3. Indemnity in Third-Party
Proceedings . A Third-Party Proceeding is a
Proceeding other than a Proceeding by or in the right of the
Company to procure a judgment in its favor. The Company shall
indemnify Director in accordance with the provisions of this
Section 3 if Director is, or is threatened to be made, a party to,
a witness in or otherwise participates in any Third-Party
Proceeding. Pursuant to this Section 3, Director shall be
indemnified against all Expenses, judgments, fines and amounts paid
in settlement actually and reasonably incurred by Director or on
his behalf in connection with such Third-Party Proceeding or any
claim, issue or matter therein, if Director acted in good faith and
in a manner Director reasonably believed to be in or not opposed to
the best interests of the Company and, in the case of a criminal
proceeding had no reasonable cause to believe that such conduct was
unlawful.
4. Indemnity in Proceedings by or in the
Right of the Company . The Company shall
indemnify Director in accordance with the provisions of this
Section 4 if Director is, or is threatened to be made, a party to,
a witness in or otherwise participates in any Proceeding by or in
the right of the Company to procure a judgment in its favor.

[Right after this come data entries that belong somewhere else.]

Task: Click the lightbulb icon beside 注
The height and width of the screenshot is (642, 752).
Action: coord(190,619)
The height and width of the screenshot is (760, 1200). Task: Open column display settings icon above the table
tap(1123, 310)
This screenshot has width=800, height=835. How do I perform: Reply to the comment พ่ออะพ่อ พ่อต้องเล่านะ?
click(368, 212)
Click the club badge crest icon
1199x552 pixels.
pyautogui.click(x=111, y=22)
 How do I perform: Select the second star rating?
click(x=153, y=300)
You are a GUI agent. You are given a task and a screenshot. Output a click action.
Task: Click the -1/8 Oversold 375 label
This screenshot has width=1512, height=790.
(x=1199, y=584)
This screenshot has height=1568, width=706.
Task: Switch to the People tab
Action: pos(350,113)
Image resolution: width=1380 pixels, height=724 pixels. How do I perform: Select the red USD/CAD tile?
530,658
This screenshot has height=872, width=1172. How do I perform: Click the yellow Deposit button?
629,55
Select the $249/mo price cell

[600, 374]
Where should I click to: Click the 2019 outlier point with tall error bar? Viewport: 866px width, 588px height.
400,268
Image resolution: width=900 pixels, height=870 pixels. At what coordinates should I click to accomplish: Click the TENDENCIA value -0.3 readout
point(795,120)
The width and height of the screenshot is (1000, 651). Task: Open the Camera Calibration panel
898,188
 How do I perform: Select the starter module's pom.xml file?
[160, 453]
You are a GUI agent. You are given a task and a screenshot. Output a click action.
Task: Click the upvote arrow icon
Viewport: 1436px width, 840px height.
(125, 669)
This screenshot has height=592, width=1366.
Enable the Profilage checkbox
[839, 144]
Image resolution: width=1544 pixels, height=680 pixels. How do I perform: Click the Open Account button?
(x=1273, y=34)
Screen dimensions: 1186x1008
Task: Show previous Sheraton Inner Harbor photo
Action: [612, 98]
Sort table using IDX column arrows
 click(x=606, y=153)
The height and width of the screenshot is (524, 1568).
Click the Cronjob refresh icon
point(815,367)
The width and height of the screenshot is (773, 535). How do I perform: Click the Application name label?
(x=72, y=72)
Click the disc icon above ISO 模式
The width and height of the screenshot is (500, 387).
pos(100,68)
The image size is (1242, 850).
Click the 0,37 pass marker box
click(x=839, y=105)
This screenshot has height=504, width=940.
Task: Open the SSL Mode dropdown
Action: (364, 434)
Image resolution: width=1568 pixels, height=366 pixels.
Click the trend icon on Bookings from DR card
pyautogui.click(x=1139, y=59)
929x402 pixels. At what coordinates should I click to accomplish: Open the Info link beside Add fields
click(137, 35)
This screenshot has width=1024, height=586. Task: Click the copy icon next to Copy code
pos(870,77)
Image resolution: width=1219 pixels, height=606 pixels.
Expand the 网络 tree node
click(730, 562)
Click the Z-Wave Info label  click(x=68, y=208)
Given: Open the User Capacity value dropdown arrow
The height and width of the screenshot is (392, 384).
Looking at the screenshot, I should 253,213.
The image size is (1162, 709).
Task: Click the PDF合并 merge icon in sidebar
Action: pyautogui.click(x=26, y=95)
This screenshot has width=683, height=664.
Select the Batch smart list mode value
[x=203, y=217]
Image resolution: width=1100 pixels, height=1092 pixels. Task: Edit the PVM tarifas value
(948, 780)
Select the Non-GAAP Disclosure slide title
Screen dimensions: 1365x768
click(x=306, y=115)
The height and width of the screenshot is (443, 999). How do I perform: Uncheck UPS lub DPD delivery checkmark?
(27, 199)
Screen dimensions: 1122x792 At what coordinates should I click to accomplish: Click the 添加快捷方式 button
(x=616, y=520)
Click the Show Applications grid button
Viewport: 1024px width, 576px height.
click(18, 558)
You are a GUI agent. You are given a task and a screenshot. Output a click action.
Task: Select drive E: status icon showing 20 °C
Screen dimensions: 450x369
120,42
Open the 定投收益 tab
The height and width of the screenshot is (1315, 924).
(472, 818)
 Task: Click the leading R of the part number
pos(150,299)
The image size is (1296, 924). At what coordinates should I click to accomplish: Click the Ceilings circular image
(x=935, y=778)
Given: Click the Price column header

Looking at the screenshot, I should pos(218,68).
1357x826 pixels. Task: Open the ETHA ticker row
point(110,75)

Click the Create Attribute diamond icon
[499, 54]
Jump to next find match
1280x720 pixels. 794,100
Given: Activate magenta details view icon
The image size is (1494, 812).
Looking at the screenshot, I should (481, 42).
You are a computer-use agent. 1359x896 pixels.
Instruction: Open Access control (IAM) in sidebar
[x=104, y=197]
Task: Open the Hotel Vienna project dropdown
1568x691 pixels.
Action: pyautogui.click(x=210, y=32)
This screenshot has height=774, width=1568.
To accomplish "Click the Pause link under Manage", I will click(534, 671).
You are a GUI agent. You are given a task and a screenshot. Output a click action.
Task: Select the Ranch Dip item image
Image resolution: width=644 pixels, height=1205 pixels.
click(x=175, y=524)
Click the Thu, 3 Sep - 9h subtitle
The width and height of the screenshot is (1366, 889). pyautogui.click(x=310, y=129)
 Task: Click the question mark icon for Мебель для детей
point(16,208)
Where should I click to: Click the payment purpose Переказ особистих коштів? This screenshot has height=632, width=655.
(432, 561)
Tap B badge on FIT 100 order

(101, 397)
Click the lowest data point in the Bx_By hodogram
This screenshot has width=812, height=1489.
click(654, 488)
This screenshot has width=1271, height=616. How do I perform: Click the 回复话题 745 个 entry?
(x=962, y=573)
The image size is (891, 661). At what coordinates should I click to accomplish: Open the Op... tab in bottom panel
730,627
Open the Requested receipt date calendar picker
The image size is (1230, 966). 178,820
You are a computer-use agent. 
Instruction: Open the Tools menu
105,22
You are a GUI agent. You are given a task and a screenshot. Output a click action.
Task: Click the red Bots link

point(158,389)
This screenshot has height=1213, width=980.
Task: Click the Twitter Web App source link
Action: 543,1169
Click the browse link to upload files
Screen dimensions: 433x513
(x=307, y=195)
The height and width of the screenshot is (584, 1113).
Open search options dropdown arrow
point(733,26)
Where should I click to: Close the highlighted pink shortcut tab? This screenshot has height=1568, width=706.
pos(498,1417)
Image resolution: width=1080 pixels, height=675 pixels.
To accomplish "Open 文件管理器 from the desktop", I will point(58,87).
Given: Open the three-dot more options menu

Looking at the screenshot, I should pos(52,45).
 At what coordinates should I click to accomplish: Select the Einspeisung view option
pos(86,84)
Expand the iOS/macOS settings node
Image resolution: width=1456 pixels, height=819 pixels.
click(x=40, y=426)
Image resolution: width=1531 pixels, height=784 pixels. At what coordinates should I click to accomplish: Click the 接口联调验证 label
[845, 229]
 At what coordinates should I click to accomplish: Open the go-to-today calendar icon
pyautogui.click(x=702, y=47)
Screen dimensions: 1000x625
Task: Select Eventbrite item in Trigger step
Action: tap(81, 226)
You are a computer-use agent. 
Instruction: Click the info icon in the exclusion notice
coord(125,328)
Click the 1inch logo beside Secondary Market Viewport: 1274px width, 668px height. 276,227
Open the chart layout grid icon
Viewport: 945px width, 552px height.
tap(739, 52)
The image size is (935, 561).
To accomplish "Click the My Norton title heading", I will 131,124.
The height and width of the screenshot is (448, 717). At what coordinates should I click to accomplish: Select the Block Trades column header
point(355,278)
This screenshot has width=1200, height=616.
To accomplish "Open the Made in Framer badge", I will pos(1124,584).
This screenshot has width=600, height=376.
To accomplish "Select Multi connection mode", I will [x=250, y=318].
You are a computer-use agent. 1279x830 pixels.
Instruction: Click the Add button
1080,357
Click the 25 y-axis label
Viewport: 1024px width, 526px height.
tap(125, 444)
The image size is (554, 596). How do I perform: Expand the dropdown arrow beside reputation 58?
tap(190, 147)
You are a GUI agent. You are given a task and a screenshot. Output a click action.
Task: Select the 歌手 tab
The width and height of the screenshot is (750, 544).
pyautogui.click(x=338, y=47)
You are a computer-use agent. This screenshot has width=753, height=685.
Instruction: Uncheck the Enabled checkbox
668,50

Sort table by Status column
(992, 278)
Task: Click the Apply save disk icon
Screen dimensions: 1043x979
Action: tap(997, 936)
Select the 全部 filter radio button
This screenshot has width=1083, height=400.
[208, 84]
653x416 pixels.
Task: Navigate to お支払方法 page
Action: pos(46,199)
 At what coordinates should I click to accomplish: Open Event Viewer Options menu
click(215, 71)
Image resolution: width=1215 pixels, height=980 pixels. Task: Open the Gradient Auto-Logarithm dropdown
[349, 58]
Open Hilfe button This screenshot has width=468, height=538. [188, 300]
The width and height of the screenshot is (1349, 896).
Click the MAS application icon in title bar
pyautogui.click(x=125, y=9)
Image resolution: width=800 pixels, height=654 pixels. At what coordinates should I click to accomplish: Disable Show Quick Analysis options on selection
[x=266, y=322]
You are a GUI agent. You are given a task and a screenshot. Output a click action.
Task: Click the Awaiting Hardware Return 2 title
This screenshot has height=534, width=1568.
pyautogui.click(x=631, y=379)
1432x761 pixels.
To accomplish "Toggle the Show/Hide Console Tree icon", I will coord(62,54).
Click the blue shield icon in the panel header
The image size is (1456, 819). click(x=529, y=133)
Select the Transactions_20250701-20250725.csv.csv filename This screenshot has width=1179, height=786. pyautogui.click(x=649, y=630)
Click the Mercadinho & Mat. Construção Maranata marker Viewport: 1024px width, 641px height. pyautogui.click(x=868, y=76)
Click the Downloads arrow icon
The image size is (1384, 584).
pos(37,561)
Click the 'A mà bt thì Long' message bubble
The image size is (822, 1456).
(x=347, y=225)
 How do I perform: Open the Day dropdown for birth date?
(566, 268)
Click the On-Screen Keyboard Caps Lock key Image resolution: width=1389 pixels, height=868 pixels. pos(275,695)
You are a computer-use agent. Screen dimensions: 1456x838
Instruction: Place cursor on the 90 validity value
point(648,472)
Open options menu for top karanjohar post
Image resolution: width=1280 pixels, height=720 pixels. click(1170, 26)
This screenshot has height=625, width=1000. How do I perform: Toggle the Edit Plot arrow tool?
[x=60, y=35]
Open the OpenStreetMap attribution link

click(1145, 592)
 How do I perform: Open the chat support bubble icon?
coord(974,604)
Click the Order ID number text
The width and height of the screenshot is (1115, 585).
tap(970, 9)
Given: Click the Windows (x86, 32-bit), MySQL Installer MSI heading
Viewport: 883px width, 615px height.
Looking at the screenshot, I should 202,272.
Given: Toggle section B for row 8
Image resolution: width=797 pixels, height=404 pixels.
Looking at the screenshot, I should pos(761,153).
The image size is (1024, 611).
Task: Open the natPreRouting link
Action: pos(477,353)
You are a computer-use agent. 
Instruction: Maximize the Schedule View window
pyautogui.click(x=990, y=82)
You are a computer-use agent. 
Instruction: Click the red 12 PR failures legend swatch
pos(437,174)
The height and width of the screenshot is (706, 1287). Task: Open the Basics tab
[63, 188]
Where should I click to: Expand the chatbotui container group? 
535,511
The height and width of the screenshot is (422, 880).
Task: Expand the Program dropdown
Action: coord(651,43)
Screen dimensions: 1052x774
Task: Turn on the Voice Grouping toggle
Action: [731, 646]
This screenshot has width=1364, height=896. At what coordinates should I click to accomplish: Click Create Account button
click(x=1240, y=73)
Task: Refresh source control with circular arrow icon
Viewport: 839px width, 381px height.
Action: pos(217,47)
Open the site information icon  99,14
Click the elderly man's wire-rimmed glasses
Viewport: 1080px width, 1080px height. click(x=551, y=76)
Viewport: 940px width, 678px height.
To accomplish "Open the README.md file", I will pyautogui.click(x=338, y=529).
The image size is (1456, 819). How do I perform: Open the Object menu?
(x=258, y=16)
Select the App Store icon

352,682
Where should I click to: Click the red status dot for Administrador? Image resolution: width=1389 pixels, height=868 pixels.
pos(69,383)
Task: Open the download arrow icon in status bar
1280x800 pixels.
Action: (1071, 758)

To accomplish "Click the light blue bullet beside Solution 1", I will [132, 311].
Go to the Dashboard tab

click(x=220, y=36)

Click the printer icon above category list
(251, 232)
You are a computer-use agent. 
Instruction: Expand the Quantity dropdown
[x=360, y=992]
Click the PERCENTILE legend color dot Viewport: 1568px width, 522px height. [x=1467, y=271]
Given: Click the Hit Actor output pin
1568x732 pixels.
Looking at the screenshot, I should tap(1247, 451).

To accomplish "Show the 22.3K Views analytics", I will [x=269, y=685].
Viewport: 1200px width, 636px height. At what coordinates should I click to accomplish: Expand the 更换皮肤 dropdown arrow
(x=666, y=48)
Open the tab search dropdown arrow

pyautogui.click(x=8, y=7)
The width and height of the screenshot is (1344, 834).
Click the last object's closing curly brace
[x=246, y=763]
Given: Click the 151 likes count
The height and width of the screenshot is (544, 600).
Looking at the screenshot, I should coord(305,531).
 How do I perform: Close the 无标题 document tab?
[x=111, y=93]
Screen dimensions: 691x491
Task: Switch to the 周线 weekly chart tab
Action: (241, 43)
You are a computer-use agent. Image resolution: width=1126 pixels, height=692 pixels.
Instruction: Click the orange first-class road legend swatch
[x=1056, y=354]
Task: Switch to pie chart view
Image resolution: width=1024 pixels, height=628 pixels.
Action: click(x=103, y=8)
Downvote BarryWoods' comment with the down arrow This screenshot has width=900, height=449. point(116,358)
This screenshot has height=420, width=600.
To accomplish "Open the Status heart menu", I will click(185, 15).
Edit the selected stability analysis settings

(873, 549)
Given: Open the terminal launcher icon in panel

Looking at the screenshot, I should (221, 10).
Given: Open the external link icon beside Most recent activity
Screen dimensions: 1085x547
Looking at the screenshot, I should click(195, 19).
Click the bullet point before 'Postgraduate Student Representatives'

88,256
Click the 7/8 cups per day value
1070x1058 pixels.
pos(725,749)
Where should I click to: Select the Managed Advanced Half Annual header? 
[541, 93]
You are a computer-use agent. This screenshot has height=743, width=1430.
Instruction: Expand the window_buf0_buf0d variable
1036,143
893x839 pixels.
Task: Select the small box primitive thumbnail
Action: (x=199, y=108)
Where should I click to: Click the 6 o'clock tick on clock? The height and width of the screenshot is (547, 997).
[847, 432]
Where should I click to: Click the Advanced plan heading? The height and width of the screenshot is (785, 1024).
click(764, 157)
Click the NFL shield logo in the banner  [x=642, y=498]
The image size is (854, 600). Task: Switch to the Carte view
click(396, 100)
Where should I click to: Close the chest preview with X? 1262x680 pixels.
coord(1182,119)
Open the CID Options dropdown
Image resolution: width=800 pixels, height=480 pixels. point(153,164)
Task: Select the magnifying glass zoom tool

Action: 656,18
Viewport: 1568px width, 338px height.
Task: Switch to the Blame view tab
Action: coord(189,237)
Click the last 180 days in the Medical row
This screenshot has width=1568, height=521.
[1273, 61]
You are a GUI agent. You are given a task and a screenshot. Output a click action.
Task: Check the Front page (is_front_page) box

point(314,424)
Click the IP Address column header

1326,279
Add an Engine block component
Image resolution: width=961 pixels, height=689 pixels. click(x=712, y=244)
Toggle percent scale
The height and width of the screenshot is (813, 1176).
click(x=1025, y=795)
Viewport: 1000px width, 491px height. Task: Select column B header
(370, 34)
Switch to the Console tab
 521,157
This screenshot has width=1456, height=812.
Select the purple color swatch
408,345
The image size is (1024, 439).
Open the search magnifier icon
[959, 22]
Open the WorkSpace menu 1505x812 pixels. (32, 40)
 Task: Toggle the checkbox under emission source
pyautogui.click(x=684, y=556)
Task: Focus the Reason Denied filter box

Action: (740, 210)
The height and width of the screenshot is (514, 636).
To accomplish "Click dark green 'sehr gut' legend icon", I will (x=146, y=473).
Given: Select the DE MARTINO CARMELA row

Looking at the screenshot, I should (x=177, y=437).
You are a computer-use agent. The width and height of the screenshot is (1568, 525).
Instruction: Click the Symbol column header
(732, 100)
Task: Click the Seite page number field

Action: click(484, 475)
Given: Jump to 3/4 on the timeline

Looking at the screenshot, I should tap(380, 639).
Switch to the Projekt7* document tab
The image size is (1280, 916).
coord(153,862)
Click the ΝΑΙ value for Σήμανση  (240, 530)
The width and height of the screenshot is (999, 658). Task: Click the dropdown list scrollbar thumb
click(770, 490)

Pursuant to this Section 4, Director shall be indemnified against
all Expenses actually and reasonably incurred by him or on his
behalf in connection with such Proceeding or any claim, issue or
matter therein and to the extent permitted by law, amounts paid in
settlement, if Director acted in good faith and in a manner he
reasonably believed to be in or not opposed to the best interests
of the Company. No indemnification for Expenses shall be made under
this Section 4 in respect of any claim, issue or matter as to which
Director shall have been finally adjudged by a court to be liable
to the Company, unless and only to the extent that the Delaware
Court of Chancery or any court in which the Proceeding was brought
shall determine upon application that, despite the adjudication of
liability but in view of all the circumstances of the case,
Director is fairly and reasonably entitled to indemnification.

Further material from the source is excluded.